Implementing multi-factor authentication, patching software regularly and staying vigilant for phishing attacks can reduce the risk of attacks being successful, he said.
PJM not Planning to Refile Components of Rejected CIFP Proposal
VALLEY FORGE, Pa. — PJM has scuttled plans to refile several components of its proposed capacity market redesign that was rejected by FERC in February (ER24-98).
Drafted through the Critical Issue Fast Path (CIFP) process conducted last year, the filing sought to rework the market seller offer cap (MSOC) and Capacity Performance (CP) structure, and establish a forward-looking energy and ancillary service (EAS) offset for the MSOC and minimum offer price rule (MOPR). The filing was one of two arising from the CIFP process last year; the other was approved by the commission in January and focused on risk modeling and generation accreditation. (See FERC Rejects Changes to PJM Capacity Performance Penalties.)

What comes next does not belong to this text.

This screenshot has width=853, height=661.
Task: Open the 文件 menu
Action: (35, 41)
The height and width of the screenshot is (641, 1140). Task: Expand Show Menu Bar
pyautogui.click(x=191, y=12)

During the MIC’s meeting June 5, Chief Economist Walter Graf said PJM was considering refiling components that the commission either seemed supportive of or did not comment on in its rejection order. That included “clarifying revisions” to the definition of Capacity Performance quantified risk (CPQR), MSOC values for planned generation based on net cost of new entry, segmented offer caps and the forward-looking EAS offset. (See “PJM to Refile Portions of Rejected CIFP Proposal,” PJM MIC Briefs: June 5, 2024.)

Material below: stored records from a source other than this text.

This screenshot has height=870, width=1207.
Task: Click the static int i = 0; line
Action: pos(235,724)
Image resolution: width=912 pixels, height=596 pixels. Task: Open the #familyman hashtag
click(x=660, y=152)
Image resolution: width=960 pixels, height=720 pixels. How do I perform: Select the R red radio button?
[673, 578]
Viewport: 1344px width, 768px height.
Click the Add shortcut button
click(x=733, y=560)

But last week, PJM Lead Market Design Specialist Pat Bruno said the decision to not refile was made following mixed stakeholder feedback during the June meeting, as well as outreach to members over the past two months. He said the overall sentiment seemed to be that there is not a major imperative to refile at this time, particularly given the Quadrennial Review and second phase of the capacity market redesign, both expected to begin next year. Those two forums may be where PJM seeks to propose the items it intended to refile. (See “PJM Presents Road Map of Market Design Changes,” PJM MIC Briefs: July 10, 2024.)

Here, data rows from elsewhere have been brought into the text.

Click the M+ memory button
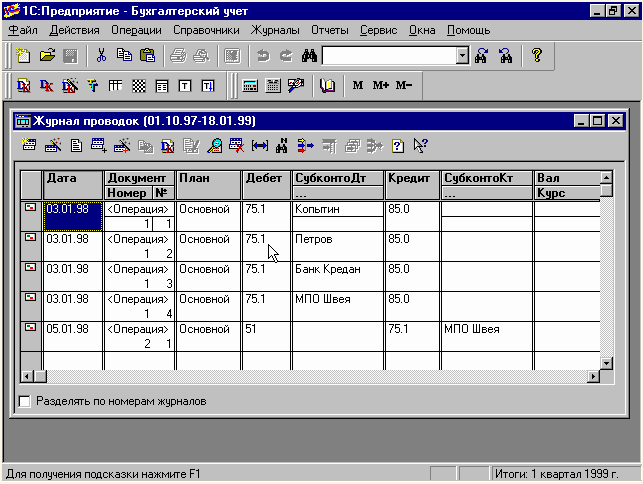This screenshot has width=643, height=484. coord(381,86)
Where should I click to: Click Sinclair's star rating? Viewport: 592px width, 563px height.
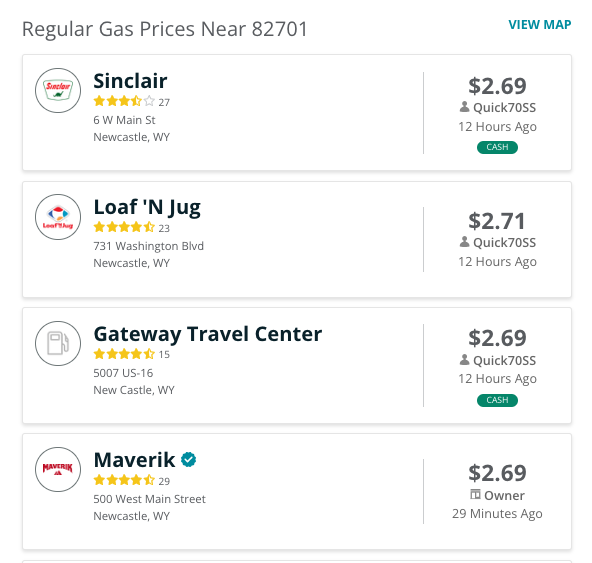pyautogui.click(x=124, y=101)
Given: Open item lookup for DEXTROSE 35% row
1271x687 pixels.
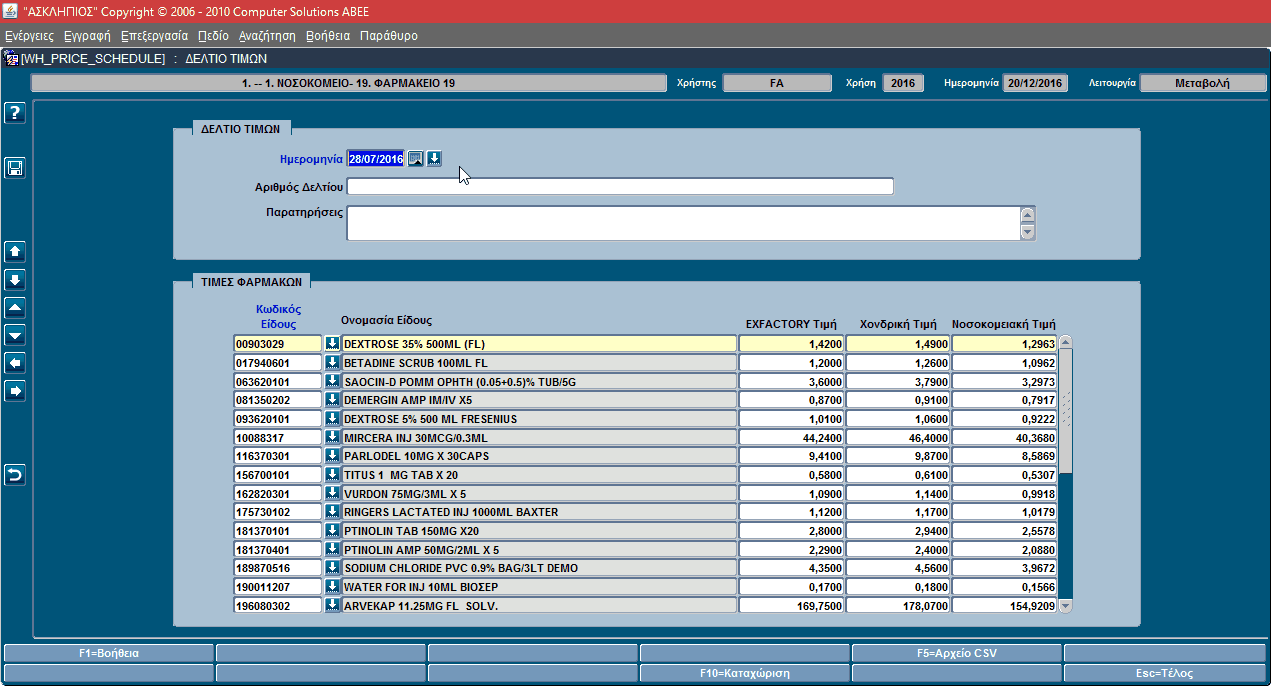Looking at the screenshot, I should point(332,343).
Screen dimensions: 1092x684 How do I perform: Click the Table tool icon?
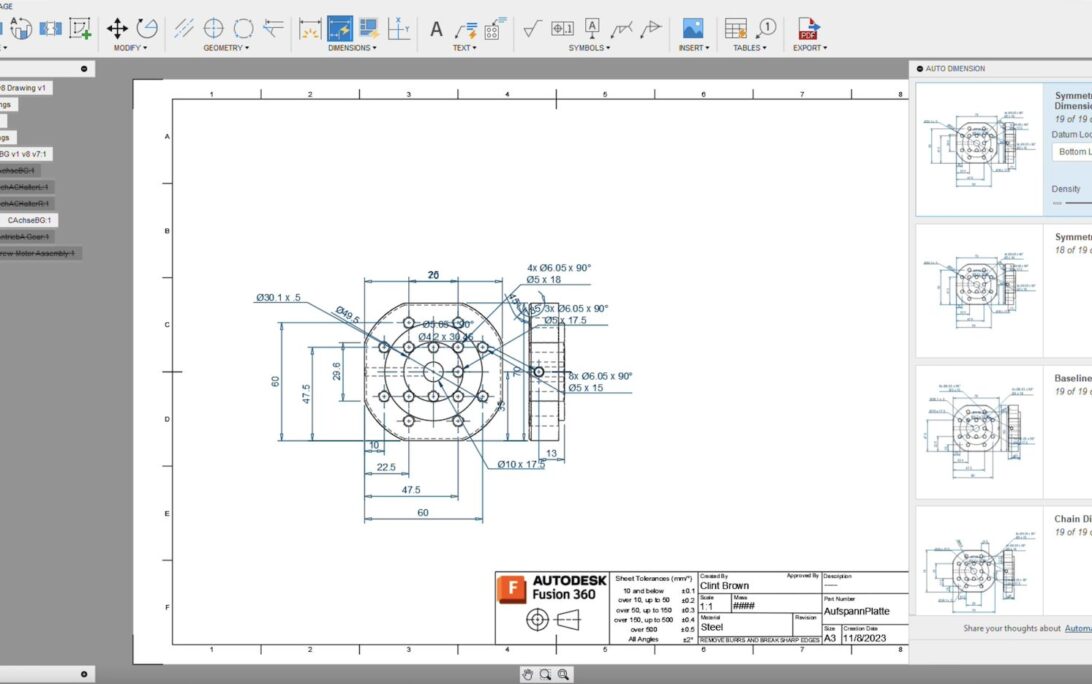[x=736, y=28]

The RTO envisions the Phase 2 discussion to center around a seasonal or sub-annual capacity construct, Bruno said.
PJM’s proposal did not subject intermittent resources to the must-offer requirement, but the RTO had considered doing so as part of a sub-annual market design while forming its proposals. A sub-annual design would allow for greater alignment of intermittent resource performance expectations and accreditation, he said.
Stakeholders Endorse FTR Manual Revisions
The MIC endorsed revisions to Manual 6: Financial Transmission Rights to conform with three FERC orders on storage, hybrid resources and bilateral trade agreements (ER19-469, ER22-1420 and ER24-374).
The revisions state that transmission customers using firm service to deliver energy for charging storage or open-loop hybrid resources cannot receive auction revenue right allocations. (See RTOs Move Closer to Full Order 841 Implementation.)
They also require reporting bilateral trades to PJM, including confirming that the seller has no continuing interests in the FTR once it has been transacted.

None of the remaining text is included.